We were unable to get a ticket for Upton Park (the bloke in the ticket office told us we would have needed to have gone to the previous twenty one away games to qualify for a ticket. Mental. ) If it carries on at this rate, they’ll be saying that you need to have your ticket stub from the 1971 cup final to go to an away game at Coventry, or something.
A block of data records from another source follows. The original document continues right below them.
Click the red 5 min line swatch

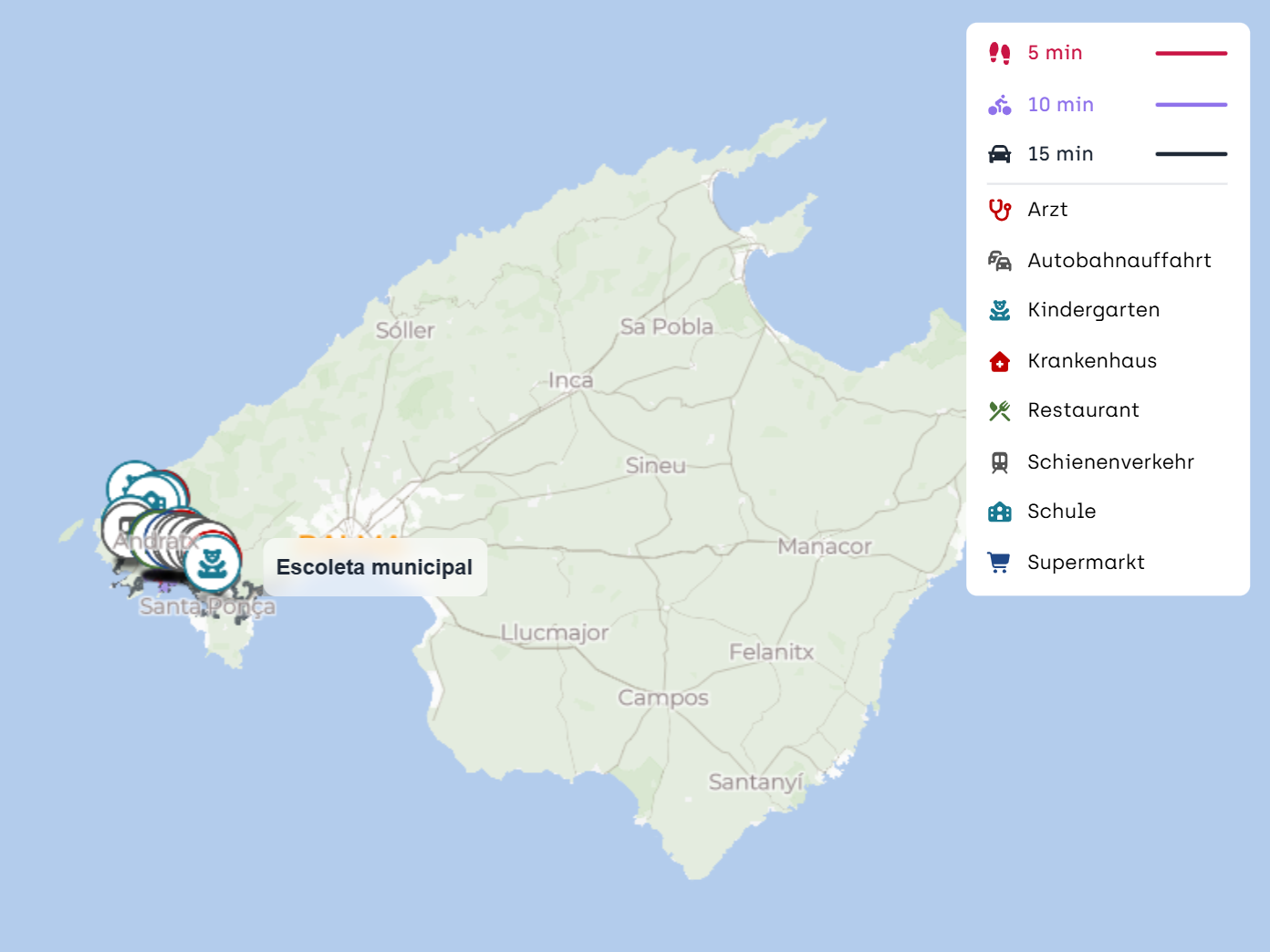point(1191,53)

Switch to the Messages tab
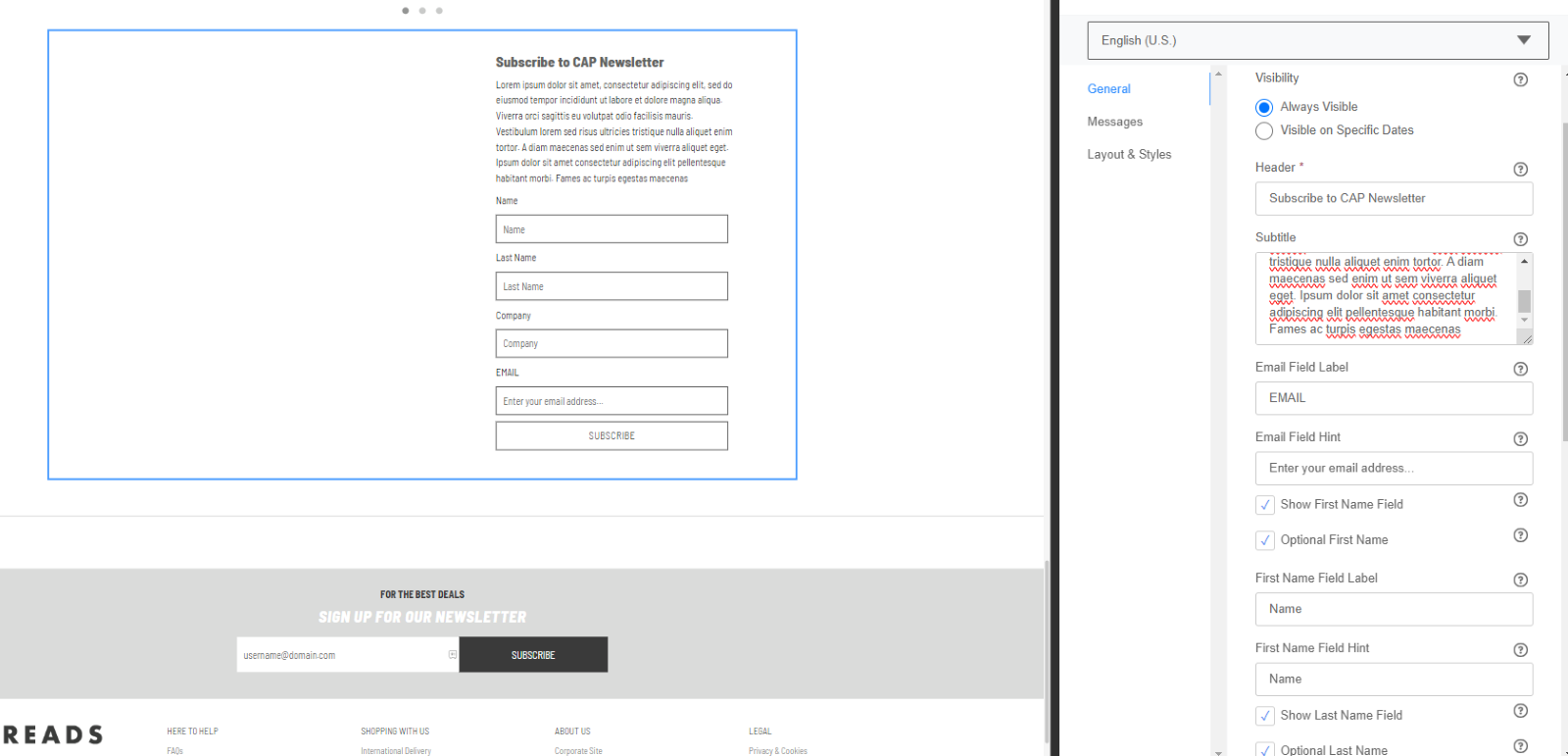[1114, 122]
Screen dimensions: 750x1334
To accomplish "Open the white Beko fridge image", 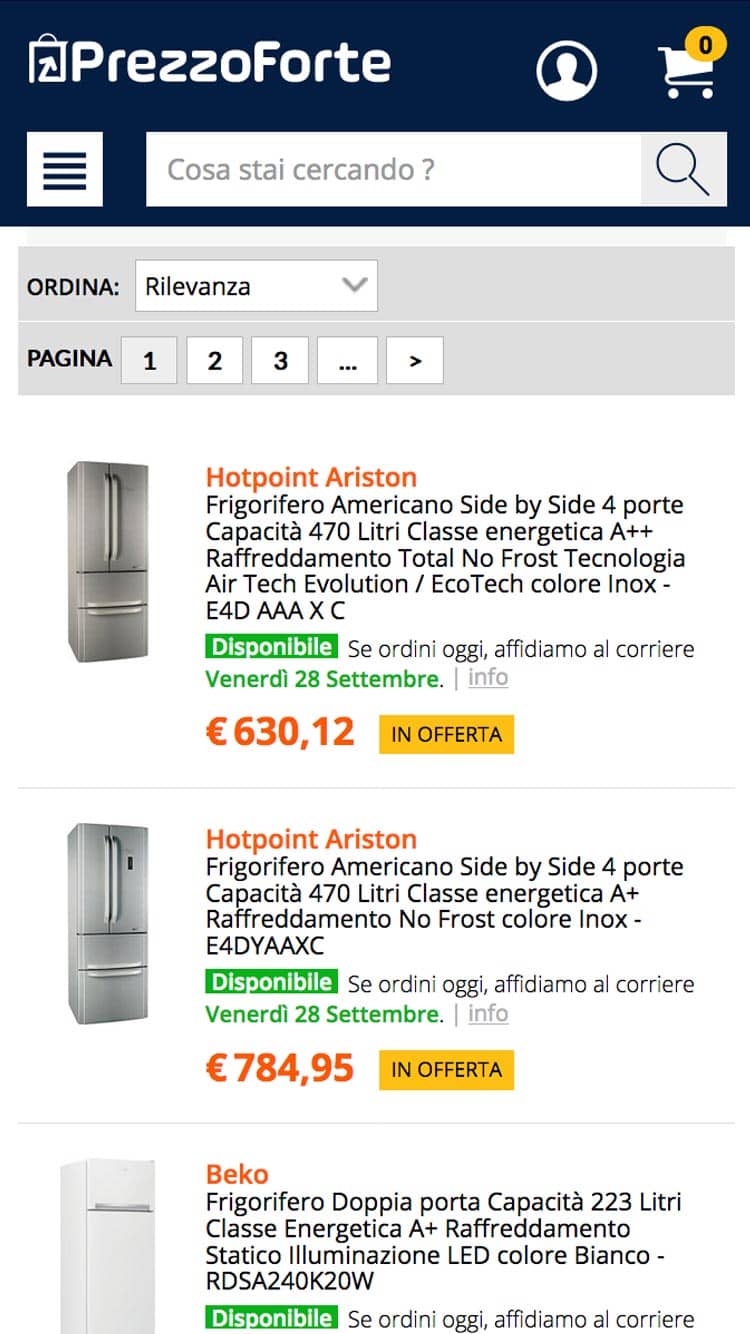I will point(107,1245).
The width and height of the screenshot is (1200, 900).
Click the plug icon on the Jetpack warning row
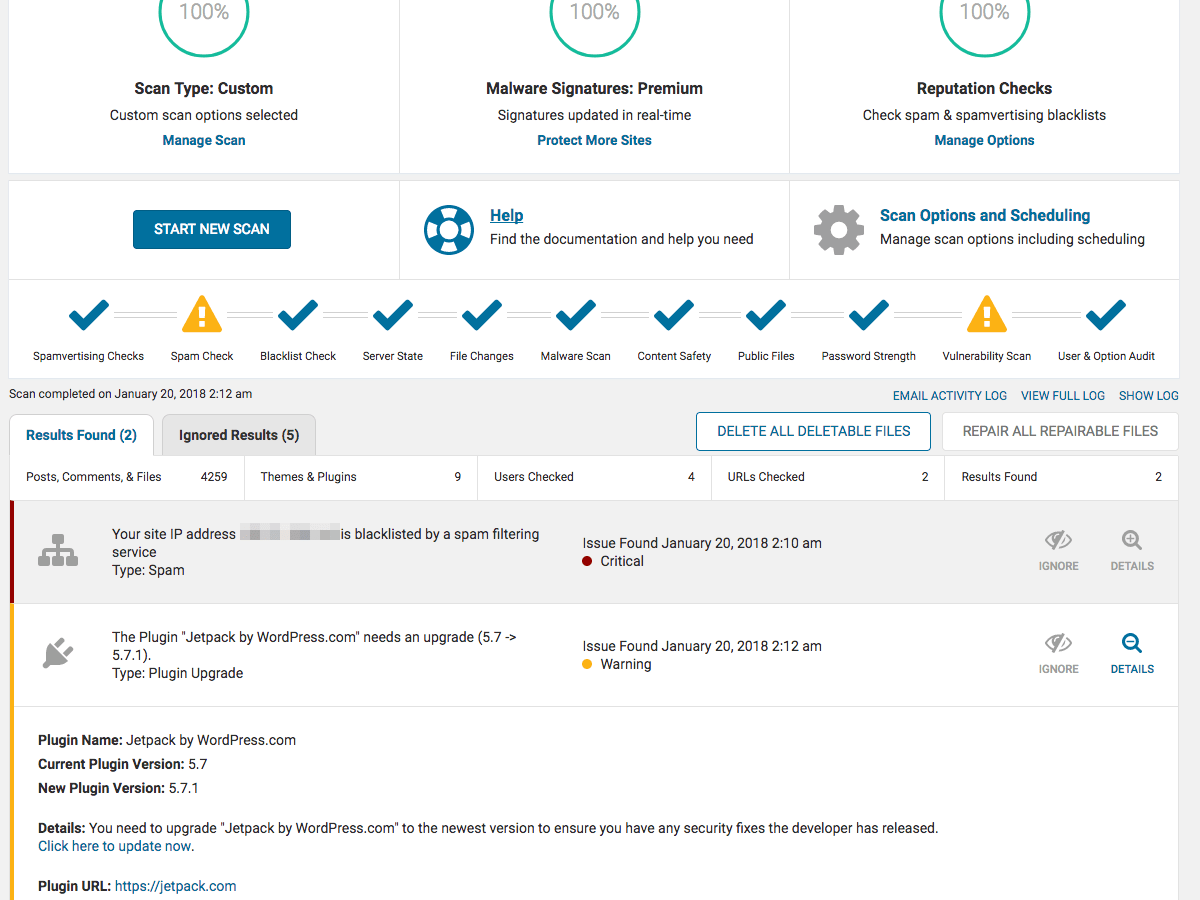click(x=58, y=654)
So, three blokes, no money for touty tickets and a whole afternoon stretching out in front of us, we decided to cram into the North Bank and watch the big telly made up of dodgy osrams. Some ponce in the Arsenal marketing department has also taken to calling these dubious overpriced events ‘a live beam back.’ Snazzy eh? A crap spotty picture that looks like it was painted by some dodgy impressionist (Mike Yarwood, probably) and sound pumped through some minicab firms walkie-talkie. And they want a tenner. The only one who was impressed with this was my mate’s four year old; he went around telling everybody that his dad was going to see a ‘live bean bag.’ Bet he had nightmares that night.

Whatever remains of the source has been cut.